Log potential on the screen plus one holographic radial dimension equals inverse-square in the bulk. The exponent is dimensional, not dynamical.
The same √m winding number sets both the kinetic term (inertia) and the phase-tension coupling (weight). Equivalence principle, for free.
Full derivation (vortex action, lattice ΦN minimisation, and the radial lift to 1/r²) is on the technical page. Several sub-derivations are work in progress.
FAQ
Pre-answered objections.
"If you remove the chaotic parts, of course you can solve what's left. But that isn't the three-body problem any more."
Nothing has been removed. OPH integrates the full Newtonian three-body equations. Same Hamiltonian, same 1/r² force, same initial conditions, same phase space. The Pythagorean and random presets above are openly chaotic. Their loop mismatch Φ stays > 0 and the trajectories never repeat. What OPH adds is a label on top of the trajectory: the loop-holonomy class. Solved choreographies (figure-8, Lagrange, Euler) are the trivial class. Chaotic orbits are the non-trivial class. Both are the actual three-body problem. One of them has a name.
"This is a symplectic integrator with extra vocabulary."
A symplectic integrator gives you energy conservation. It does not give you an invariant ΦN that decides regular vs singular branch per slice. It does not give you a derivation of G as a screen-to-bulk conversion factor. It does not give you the equivalence principle as a theorem from one √m winding number. It does not give you the identification of chaos with non-trivial loop holonomy (the same normal form as Berry phase, Foucault, Wilson loops, and CRDT merge). The integrator is one consequence of the variational closure, not the point of it.
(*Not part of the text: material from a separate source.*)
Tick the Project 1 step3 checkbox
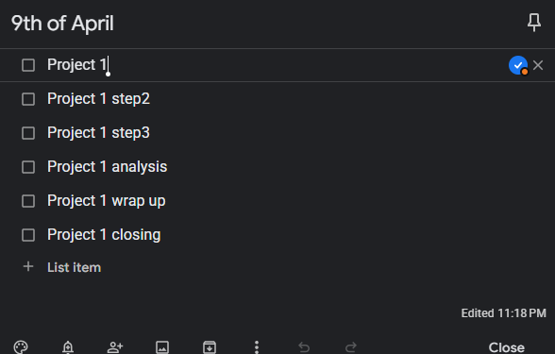point(28,133)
"Poincaré proved there is no closed-form solution."
Poincaré proved there is no solution in elementary symbolic terms. No finite combination of algebraic functions, exponentials, and integrals of them. That result stands and OPH does not contradict it. OPH provides a different kind of solution: the schedule-independent normal form of the patch net, which exists for all initial data on the noncollision branch and is computable per slice. "Closed-form" was never the only meaning of "solved".
"Physicists can predict 3-body motion numerically with high accuracy. The difficulty is just the absence of an algebraic formula."
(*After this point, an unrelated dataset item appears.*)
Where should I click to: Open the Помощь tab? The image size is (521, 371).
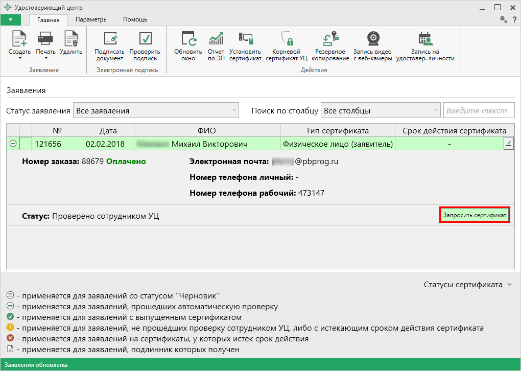pyautogui.click(x=135, y=19)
This is the standard community-note rebuttal and it argues against a claim nobody made. Nobody here said Newton's equations cannot be integrated. Of course they can, since the 1960s. The "What we actually solve" section above opens with "A simulation is not a solution" for exactly this reason. And "no algebraic formula" is Poincaré's result, which OPH does not contradict (see the previous question). What OPH delivers is orthogonal to both: a per-slice invariant ΦN that decides regular vs singular branch, a loop-holonomy class that labels every trajectory, and a derivation of 1/r² and G itself from screen consistency. None of that is on offer from any integrator, regardless of accuracy. "We can integrate it for a while" is not a refutation of "here is the invariant that explains why the chaos is chaotic".
"Someone did this simulation last year."
People have been integrating three-body orbits since the 1960s and pretty symplectic figure-8 animations are a dime a dozen. The deliverable here is not the movie. It is ΦN as a per-slice invariant, the loop-class label, and the screen-to-bulk derivation of 1/r². If a prior project ships those three things in one framework, link it. That is the comparison worth having.
Was it ever 'unsolved'?
The classical claim, "no closed-form solution", refers to elementary symbolic flattening, and it stands. OPH does not contradict Poincaré and does not offer a closed elementary formula for arbitrary three-body motion. What it offers is a different category of object: a finite overlap-consistency problem on a patch net whose normal form is schedule-independent on the noncollision branch, together with a refinement limit. On regular branches that limit is the Newtonian trajectory. On chaotic branches it is the same trajectory carrying a non-trivial loop-holonomy label. Calling that a "solution" is a category choice, not a contradiction of the old theorem.